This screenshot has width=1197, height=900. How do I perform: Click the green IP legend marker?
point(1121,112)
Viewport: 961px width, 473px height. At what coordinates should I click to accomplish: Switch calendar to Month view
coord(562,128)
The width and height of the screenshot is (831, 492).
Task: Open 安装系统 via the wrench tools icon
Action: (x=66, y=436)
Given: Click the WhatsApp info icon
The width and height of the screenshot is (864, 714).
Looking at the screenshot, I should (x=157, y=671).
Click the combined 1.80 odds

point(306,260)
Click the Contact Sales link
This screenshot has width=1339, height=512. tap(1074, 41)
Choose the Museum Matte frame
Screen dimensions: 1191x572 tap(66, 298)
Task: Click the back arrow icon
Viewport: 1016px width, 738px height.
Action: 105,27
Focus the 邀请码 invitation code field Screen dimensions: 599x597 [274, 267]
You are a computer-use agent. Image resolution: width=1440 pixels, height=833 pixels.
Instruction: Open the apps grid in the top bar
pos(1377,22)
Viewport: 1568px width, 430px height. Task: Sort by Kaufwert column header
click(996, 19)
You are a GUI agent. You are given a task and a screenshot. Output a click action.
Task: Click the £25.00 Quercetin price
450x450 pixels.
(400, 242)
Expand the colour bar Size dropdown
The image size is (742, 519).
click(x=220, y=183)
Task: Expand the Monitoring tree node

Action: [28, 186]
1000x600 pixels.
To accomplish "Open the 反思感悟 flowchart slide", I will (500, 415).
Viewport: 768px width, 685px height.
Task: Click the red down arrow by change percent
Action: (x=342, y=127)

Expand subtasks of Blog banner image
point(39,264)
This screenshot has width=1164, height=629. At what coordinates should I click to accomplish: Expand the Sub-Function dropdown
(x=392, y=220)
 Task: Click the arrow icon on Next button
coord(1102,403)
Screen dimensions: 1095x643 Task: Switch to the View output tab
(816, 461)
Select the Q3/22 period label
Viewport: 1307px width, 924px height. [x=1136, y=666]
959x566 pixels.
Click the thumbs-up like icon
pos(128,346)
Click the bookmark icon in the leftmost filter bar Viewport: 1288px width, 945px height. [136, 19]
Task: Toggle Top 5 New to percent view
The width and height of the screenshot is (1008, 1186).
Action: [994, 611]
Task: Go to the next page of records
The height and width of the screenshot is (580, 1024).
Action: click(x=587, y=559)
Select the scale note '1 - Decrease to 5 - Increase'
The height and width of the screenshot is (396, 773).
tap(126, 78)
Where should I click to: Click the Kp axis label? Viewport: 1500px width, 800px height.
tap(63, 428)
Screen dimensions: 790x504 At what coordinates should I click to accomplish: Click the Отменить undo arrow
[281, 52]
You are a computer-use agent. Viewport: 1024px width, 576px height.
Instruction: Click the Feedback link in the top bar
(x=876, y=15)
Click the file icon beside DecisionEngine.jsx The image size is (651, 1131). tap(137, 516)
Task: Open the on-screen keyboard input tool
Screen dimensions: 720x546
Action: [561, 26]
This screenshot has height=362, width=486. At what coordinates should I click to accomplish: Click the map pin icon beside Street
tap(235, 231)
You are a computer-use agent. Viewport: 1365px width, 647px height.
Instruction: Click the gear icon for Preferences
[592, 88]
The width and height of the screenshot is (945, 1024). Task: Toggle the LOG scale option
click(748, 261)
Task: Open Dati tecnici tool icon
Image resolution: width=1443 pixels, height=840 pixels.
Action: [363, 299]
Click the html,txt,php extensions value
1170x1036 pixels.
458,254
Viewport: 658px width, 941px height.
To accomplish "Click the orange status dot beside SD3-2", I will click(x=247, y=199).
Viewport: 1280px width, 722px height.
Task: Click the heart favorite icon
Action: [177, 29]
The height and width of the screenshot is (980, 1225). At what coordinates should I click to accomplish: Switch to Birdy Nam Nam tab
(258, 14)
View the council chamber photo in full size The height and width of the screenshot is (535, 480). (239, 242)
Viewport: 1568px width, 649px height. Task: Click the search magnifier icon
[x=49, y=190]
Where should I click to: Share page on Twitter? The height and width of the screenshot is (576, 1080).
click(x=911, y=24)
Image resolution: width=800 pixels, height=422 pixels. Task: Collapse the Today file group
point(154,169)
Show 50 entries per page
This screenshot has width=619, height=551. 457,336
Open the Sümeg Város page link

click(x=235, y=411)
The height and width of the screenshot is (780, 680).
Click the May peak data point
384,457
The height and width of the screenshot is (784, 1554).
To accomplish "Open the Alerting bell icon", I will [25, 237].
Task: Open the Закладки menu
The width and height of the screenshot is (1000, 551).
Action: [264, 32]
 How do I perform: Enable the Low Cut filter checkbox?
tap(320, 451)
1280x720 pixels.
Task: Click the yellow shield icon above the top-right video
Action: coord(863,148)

========

**What you are asked to do:** Your answer should be an exact copy of the lines from the one with "Viewport: 658px width, 941px height." through the end of the material, with no other lines.

**Answer to this task:**
Viewport: 658px width, 941px height.
To accomplish "Click the orange status dot beside SD3-2", I will click(x=247, y=199).
Viewport: 1280px width, 722px height.
Task: Click the heart favorite icon
Action: [177, 29]
The height and width of the screenshot is (980, 1225). At what coordinates should I click to accomplish: Switch to Birdy Nam Nam tab
(258, 14)
View the council chamber photo in full size The height and width of the screenshot is (535, 480). (239, 242)
Viewport: 1568px width, 649px height. Task: Click the search magnifier icon
[x=49, y=190]
Where should I click to: Share page on Twitter? The height and width of the screenshot is (576, 1080).
click(x=911, y=24)
Image resolution: width=800 pixels, height=422 pixels. Task: Collapse the Today file group
point(154,169)
Show 50 entries per page
This screenshot has width=619, height=551. 457,336
Open the Sümeg Város page link

click(x=235, y=411)
The height and width of the screenshot is (780, 680).
Click the May peak data point
384,457
The height and width of the screenshot is (784, 1554).
To accomplish "Open the Alerting bell icon", I will [25, 237].
Task: Open the Закладки menu
The width and height of the screenshot is (1000, 551).
Action: [264, 32]
 How do I perform: Enable the Low Cut filter checkbox?
tap(320, 451)
1280x720 pixels.
Task: Click the yellow shield icon above the top-right video
Action: coord(863,148)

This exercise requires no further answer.